__Aim__
Present every line of the material as a JSON array of strings, one string per line, skipping blank lines.

::::

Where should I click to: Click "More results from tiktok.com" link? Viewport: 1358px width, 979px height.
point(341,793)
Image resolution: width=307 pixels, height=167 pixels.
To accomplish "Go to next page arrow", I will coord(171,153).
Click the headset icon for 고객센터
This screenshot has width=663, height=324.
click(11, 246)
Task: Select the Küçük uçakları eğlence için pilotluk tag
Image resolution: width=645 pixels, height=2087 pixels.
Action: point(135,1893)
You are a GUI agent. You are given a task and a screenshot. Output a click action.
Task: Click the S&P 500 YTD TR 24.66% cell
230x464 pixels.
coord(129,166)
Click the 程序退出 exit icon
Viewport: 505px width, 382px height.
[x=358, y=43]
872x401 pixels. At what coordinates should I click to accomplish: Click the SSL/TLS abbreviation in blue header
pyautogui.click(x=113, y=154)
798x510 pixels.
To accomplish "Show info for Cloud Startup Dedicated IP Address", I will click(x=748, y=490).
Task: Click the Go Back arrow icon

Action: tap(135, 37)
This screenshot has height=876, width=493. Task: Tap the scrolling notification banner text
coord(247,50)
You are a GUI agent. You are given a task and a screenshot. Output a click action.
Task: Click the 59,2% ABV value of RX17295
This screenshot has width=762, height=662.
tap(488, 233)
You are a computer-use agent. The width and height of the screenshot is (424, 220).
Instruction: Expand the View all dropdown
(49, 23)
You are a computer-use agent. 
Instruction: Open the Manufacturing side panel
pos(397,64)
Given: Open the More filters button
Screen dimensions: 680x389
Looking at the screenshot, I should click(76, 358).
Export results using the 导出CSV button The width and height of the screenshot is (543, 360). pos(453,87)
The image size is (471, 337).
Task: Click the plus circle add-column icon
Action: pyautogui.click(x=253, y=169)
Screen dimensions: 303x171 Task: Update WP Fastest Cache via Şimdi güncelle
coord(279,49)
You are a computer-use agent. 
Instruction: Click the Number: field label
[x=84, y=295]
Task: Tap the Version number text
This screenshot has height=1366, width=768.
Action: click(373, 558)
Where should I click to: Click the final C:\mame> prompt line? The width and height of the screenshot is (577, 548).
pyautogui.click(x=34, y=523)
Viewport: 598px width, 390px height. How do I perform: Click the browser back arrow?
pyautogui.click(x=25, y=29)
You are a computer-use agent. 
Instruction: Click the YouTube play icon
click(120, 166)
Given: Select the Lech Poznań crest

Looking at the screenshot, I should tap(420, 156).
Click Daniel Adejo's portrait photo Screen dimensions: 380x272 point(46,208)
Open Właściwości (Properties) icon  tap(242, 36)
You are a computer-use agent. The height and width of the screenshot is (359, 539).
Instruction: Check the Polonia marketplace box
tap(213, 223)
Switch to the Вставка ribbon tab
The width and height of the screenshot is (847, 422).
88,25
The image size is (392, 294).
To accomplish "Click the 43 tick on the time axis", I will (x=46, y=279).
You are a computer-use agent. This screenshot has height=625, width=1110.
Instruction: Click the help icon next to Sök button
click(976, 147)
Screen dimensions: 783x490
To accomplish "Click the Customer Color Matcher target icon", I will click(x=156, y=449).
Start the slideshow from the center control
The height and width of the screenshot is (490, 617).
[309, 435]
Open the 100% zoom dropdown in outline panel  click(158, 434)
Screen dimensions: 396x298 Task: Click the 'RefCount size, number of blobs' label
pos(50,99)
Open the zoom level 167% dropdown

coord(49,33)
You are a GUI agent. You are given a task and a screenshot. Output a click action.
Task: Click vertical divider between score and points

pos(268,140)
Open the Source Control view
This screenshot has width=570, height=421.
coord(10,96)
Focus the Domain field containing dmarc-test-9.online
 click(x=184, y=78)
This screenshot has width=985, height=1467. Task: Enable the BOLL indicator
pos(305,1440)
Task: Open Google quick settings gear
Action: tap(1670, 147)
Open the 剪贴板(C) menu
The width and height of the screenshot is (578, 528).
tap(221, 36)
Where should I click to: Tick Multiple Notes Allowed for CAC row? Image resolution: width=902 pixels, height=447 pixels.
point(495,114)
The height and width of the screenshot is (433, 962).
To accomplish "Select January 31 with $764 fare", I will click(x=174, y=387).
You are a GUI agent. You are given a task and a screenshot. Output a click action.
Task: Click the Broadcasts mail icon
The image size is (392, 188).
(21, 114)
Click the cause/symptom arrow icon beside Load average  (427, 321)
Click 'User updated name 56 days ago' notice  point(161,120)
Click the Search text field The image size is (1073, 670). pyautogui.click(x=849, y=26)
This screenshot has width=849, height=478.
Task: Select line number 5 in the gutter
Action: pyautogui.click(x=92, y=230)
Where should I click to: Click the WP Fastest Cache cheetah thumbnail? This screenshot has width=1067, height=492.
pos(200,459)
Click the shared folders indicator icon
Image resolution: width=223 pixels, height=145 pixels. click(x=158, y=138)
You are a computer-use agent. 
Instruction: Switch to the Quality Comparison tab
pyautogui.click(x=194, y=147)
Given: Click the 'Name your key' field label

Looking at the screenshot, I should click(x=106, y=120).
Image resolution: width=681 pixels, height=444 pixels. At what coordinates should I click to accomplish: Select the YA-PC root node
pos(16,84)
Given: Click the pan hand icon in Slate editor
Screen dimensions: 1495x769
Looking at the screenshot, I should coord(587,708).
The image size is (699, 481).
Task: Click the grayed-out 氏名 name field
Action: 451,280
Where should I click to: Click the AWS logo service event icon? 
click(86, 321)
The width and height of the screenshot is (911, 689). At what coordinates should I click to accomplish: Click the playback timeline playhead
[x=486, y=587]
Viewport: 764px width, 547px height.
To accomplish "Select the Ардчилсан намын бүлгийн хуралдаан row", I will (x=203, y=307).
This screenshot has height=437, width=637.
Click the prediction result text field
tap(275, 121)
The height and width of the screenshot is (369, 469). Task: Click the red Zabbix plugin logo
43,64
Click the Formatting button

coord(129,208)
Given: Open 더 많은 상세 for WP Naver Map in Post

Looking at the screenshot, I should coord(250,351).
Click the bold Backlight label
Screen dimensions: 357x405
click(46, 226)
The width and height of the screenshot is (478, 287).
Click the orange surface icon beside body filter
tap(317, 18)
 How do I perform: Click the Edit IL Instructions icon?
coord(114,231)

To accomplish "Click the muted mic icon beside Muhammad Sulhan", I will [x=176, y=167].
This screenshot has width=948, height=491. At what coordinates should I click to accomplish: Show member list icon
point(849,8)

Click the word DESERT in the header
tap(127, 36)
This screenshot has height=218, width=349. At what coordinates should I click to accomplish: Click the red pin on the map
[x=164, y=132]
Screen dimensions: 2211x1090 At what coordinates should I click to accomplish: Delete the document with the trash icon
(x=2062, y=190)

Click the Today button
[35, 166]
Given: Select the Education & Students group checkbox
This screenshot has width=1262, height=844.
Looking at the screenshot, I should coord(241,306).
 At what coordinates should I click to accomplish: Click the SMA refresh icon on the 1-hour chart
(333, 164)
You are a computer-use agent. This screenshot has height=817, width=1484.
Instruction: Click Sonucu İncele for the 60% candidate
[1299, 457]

::::

__Output below__
[
  "Where should I click to: Click \"More results from tiktok.com\" link? Viewport: 1358px width, 979px height.",
  "point(341,793)",
  "Image resolution: width=307 pixels, height=167 pixels.",
  "To accomplish \"Go to next page arrow\", I will coord(171,153).",
  "Click the headset icon for 고객센터",
  "This screenshot has width=663, height=324.",
  "click(11, 246)",
  "Task: Select the Küçük uçakları eğlence için pilotluk tag",
  "Image resolution: width=645 pixels, height=2087 pixels.",
  "Action: point(135,1893)",
  "You are a GUI agent. You are given a task and a screenshot. Output a click action.",
  "Task: Click the S&P 500 YTD TR 24.66% cell",
  "230x464 pixels.",
  "coord(129,166)",
  "Click the 程序退出 exit icon",
  "Viewport: 505px width, 382px height.",
  "[x=358, y=43]",
  "872x401 pixels. At what coordinates should I click to accomplish: Click the SSL/TLS abbreviation in blue header",
  "pyautogui.click(x=113, y=154)",
  "798x510 pixels.",
  "To accomplish \"Show info for Cloud Startup Dedicated IP Address\", I will click(x=748, y=490).",
  "Task: Click the Go Back arrow icon",
  "Action: tap(135, 37)",
  "This screenshot has height=876, width=493. Task: Tap the scrolling notification banner text",
  "coord(247,50)",
  "You are a GUI agent. You are given a task and a screenshot. Output a click action.",
  "Task: Click the 59,2% ABV value of RX17295",
  "This screenshot has width=762, height=662.",
  "tap(488, 233)",
  "You are a computer-use agent. The width and height of the screenshot is (424, 220).",
  "Instruction: Expand the View all dropdown",
  "(49, 23)",
  "You are a computer-use agent. ",
  "Instruction: Open the Manufacturing side panel",
  "pos(397,64)",
  "Given: Open the More filters button",
  "Screen dimensions: 680x389",
  "Looking at the screenshot, I should click(76, 358).",
  "Export results using the 导出CSV button The width and height of the screenshot is (543, 360). pos(453,87)",
  "The image size is (471, 337).",
  "Task: Click the plus circle add-column icon",
  "Action: pyautogui.click(x=253, y=169)",
  "Screen dimensions: 303x171 Task: Update WP Fastest Cache via Şimdi güncelle",
  "coord(279,49)",
  "You are a computer-use agent. ",
  "Instruction: Click the Number: field label",
  "[x=84, y=295]",
  "Task: Tap the Version number text",
  "This screenshot has height=1366, width=768.",
  "Action: click(373, 558)",
  "Where should I click to: Click the final C:\\mame> prompt line? The width and height of the screenshot is (577, 548).",
  "pyautogui.click(x=34, y=523)",
  "Viewport: 598px width, 390px height. How do I perform: Click the browser back arrow?",
  "pyautogui.click(x=25, y=29)",
  "You are a computer-use agent. ",
  "Instruction: Click the YouTube play icon",
  "click(120, 166)",
  "Given: Select the Lech Poznań crest",
  "Looking at the screenshot, I should tap(420, 156).",
  "Click Daniel Adejo's portrait photo Screen dimensions: 380x272 point(46,208)",
  "Open Właściwości (Properties) icon  tap(242, 36)",
  "You are a computer-use agent. The height and width of the screenshot is (359, 539).",
  "Instruction: Check the Polonia marketplace box",
  "tap(213, 223)",
  "Switch to the Вставка ribbon tab",
  "The width and height of the screenshot is (847, 422).",
  "88,25",
  "The image size is (392, 294).",
  "To accomplish \"Click the 43 tick on the time axis\", I will (x=46, y=279).",
  "You are a computer-use agent. This screenshot has height=625, width=1110.",
  "Instruction: Click the help icon next to Sök button",
  "click(976, 147)",
  "Screen dimensions: 783x490",
  "To accomplish \"Click the Customer Color Matcher target icon\", I will click(x=156, y=449).",
  "Start the slideshow from the center control",
  "The height and width of the screenshot is (490, 617).",
  "[309, 435]",
  "Open the 100% zoom dropdown in outline panel  click(158, 434)",
  "Screen dimensions: 396x298 Task: Click the 'RefCount size, number of blobs' label",
  "pos(50,99)",
  "Open the zoom level 167% dropdown",
  "coord(49,33)",
  "You are a GUI agent. You are given a task and a screenshot. Output a click action.",
  "Task: Click vertical divider between score and points",
  "pos(268,140)",
  "Open the Source Control view",
  "This screenshot has width=570, height=421.",
  "coord(10,96)",
  "Focus the Domain field containing dmarc-test-9.online",
  " click(x=184, y=78)",
  "This screenshot has width=985, height=1467. Task: Enable the BOLL indicator",
  "pos(305,1440)",
  "Task: Open Google quick settings gear",
  "Action: tap(1670, 147)",
  "Open the 剪贴板(C) menu",
  "The width and height of the screenshot is (578, 528).",
  "tap(221, 36)",
  "Where should I click to: Tick Multiple Notes Allowed for CAC row? Image resolution: width=902 pixels, height=447 pixels.",
  "point(495,114)",
  "The height and width of the screenshot is (433, 962).",
  "To accomplish \"Select January 31 with $764 fare\", I will click(x=174, y=387).",
  "You are a GUI agent. You are given a task and a screenshot. Output a click action.",
  "Task: Click the Broadcasts mail icon",
  "The image size is (392, 188).",
  "(21, 114)",
  "Click the cause/symptom arrow icon beside Load average  (427, 321)",
  "Click 'User updated name 56 days ago' notice  point(161,120)",
  "Click the Search text field The image size is (1073, 670). pyautogui.click(x=849, y=26)",
  "This screenshot has width=849, height=478.",
  "Task: Select line number 5 in the gutter",
  "Action: pyautogui.click(x=92, y=230)",
  "Where should I click to: Click the WP Fastest Cache cheetah thumbnail? This screenshot has width=1067, height=492.",
  "pos(200,459)",
  "Click the shared folders indicator icon",
  "Image resolution: width=223 pixels, height=145 pixels. click(x=158, y=138)",
  "You are a computer-use agent. ",
  "Instruction: Switch to the Quality Comparison tab",
  "pyautogui.click(x=194, y=147)",
  "Given: Click the 'Name your key' field label",
  "Looking at the screenshot, I should click(x=106, y=120).",
  "Image resolution: width=681 pixels, height=444 pixels. At what coordinates should I click to accomplish: Select the YA-PC root node",
  "pos(16,84)",
  "Given: Click the pan hand icon in Slate editor",
  "Screen dimensions: 1495x769",
  "Looking at the screenshot, I should coord(587,708).",
  "The image size is (699, 481).",
  "Task: Click the grayed-out 氏名 name field",
  "Action: 451,280",
  "Where should I click to: Click the AWS logo service event icon? ",
  "click(86, 321)",
  "The width and height of the screenshot is (911, 689). At what coordinates should I click to accomplish: Click the playback timeline playhead",
  "[x=486, y=587]",
  "Viewport: 764px width, 547px height.",
  "To accomplish \"Select the Ардчилсан намын бүлгийн хуралдаан row\", I will (x=203, y=307).",
  "This screenshot has height=437, width=637.",
  "Click the prediction result text field",
  "tap(275, 121)",
  "The height and width of the screenshot is (369, 469). Task: Click the red Zabbix plugin logo",
  "43,64",
  "Click the Formatting button",
  "coord(129,208)",
  "Given: Open 더 많은 상세 for WP Naver Map in Post",
  "Looking at the screenshot, I should coord(250,351).",
  "Click the bold Backlight label",
  "Screen dimensions: 357x405",
  "click(46, 226)",
  "The width and height of the screenshot is (478, 287).",
  "Click the orange surface icon beside body filter",
  "tap(317, 18)",
  " How do I perform: Click the Edit IL Instructions icon?",
  "coord(114,231)",
  "To accomplish \"Click the muted mic icon beside Muhammad Sulhan\", I will [x=176, y=167].",
  "This screenshot has width=948, height=491. At what coordinates should I click to accomplish: Show member list icon",
  "point(849,8)",
  "Click the word DESERT in the header",
  "tap(127, 36)",
  "This screenshot has height=218, width=349. At what coordinates should I click to accomplish: Click the red pin on the map",
  "[x=164, y=132]",
  "Screen dimensions: 2211x1090 At what coordinates should I click to accomplish: Delete the document with the trash icon",
  "(x=2062, y=190)",
  "Click the Today button",
  "[35, 166]",
  "Given: Select the Education & Students group checkbox",
  "This screenshot has width=1262, height=844.",
  "Looking at the screenshot, I should coord(241,306).",
  " At what coordinates should I click to accomplish: Click the SMA refresh icon on the 1-hour chart",
  "(333, 164)",
  "You are a computer-use agent. This screenshot has height=817, width=1484.",
  "Instruction: Click Sonucu İncele for the 60% candidate",
  "[1299, 457]"
]